One writer, fourth estate
In nonfiction turn, acclaimed novelist takes India to task for nuclear arsenal, civil rights, tribal policy
By Rama Lakshmi, Washington Post Foreign Service; Monday, November 30, 2009
NEW DELHI -- In a new book, the award-winning Indian novelist Arundhati Roy takes aim at India's self-image -- and reputation -- as the world's largest and most vibrant democracy. Indian democracy, she asserts, is not only not working, it is "used up" and "hollowed out and emptied of meaning."
Such candor is guaranteed to upset the politicians, businessmen and ambitious professionals here who see India well on its way to becoming an economic and political powerhouse, commanding global respect.
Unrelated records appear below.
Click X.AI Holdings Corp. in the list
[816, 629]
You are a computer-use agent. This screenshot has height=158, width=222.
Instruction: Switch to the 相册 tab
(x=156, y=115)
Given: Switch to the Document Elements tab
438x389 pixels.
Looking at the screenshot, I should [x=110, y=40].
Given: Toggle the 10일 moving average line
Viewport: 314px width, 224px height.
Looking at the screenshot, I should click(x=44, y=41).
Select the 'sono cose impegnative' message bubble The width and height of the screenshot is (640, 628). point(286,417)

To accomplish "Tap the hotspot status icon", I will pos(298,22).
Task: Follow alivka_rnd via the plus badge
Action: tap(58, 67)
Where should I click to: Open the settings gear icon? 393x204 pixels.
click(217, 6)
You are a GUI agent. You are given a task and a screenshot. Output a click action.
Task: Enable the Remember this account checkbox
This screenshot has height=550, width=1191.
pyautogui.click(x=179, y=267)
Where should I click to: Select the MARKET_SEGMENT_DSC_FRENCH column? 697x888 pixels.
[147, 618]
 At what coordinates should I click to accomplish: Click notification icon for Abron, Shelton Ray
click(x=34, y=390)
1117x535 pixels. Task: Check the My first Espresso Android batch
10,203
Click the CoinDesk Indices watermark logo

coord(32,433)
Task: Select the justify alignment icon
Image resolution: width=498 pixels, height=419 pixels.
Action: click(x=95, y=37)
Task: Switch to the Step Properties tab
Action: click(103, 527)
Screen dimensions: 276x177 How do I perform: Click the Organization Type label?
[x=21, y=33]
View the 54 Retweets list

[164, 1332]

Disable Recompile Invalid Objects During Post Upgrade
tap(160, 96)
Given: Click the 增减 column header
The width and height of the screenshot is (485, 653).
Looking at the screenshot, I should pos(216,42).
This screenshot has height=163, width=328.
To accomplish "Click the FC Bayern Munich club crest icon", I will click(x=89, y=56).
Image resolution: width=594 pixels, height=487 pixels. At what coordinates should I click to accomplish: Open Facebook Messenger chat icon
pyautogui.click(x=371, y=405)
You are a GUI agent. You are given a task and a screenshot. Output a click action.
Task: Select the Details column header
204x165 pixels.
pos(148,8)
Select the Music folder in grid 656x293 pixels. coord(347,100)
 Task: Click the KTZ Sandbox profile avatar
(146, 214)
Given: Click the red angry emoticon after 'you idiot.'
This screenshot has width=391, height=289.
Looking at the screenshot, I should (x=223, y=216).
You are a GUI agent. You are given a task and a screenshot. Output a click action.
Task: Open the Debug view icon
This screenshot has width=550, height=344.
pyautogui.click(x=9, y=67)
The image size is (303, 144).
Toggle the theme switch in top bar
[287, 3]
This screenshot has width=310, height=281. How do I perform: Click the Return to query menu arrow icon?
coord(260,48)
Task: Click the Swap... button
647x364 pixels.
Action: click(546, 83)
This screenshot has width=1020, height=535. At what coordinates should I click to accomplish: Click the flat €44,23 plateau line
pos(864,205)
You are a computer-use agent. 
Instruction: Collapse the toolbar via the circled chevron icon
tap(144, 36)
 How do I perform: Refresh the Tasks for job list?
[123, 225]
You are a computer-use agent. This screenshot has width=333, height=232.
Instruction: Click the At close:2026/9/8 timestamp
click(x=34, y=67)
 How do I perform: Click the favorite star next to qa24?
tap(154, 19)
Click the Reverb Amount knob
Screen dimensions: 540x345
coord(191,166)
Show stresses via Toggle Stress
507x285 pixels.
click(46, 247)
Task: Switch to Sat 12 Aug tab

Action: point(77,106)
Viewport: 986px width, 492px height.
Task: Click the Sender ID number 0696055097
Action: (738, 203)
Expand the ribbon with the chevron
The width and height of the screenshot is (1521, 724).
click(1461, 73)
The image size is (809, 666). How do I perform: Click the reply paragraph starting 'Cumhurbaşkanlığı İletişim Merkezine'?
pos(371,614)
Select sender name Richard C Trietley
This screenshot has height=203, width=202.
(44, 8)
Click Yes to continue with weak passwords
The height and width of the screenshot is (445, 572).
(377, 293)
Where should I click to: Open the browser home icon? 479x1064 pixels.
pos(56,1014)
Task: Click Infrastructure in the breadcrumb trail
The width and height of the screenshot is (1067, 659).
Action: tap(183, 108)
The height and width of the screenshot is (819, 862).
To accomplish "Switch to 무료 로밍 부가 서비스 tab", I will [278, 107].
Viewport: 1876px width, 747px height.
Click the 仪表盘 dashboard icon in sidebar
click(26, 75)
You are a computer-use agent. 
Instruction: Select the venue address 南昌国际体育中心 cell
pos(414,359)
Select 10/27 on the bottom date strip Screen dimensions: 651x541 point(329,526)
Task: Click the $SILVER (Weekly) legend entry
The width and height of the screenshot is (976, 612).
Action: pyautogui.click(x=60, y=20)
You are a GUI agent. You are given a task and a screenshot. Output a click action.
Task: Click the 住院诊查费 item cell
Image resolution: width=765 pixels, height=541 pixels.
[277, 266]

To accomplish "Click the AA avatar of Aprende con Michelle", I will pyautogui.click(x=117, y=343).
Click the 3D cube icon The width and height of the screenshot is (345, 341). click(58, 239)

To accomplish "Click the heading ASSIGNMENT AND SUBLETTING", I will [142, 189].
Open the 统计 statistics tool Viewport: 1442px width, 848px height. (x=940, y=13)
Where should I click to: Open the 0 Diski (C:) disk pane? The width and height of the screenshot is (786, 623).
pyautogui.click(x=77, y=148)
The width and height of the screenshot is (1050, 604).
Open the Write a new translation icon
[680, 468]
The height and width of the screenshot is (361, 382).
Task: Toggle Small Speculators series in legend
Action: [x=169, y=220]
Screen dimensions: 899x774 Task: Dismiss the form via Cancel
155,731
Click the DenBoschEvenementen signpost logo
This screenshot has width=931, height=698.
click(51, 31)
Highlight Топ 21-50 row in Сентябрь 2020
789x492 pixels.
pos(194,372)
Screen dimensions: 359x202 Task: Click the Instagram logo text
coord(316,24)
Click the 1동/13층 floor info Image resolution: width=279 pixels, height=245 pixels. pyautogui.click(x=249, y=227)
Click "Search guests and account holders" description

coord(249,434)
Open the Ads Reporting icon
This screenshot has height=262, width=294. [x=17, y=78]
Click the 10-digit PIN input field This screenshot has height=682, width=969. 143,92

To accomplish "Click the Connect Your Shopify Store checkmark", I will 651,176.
But the petite 48-year-old writer with the thin, childlike voice makes it her business these days to say things that upset people.
"My political writing is about absorbing all the anger at what is going on and giving it an expression," she said in a recent interview about the book, a collection of essays titled "Field Notes on Democracy: Listening to Grasshoppers."
It is about "shattering the show window," she said.
In 1997, Roy won Britain's most prestigious literary award, the Booker Prize, for her semiautobiographical, politically freighted novel "The God of Small Things." Since then, however, Roy -- who trained as an architect, has written screenplays and acted in art-house movies -- has expressed her passion for political causes largely through nonfiction.
In more than seven books and numerous articles, she has portrayed a darker side of the country, denouncing its big dams, nuclear weapons, Hindu nationalist politics, counterterrorism measures that undermine civil rights and, most recently, the plight of its tribal people.
She accuses the New Delhi government of sacrificing people's welfare for the benefit of big corporations, driving people out of their homes to make way for factories and humiliating advocates of nonviolent protest.
"Are we going to drop the pretence that we are a democracy and openly accept that people's rights are not valid anymore?" she said in the interview. "There is a mutual incompatibility between democratic principles and forcibly displacing millions of people for corporate sharks and mining cartels."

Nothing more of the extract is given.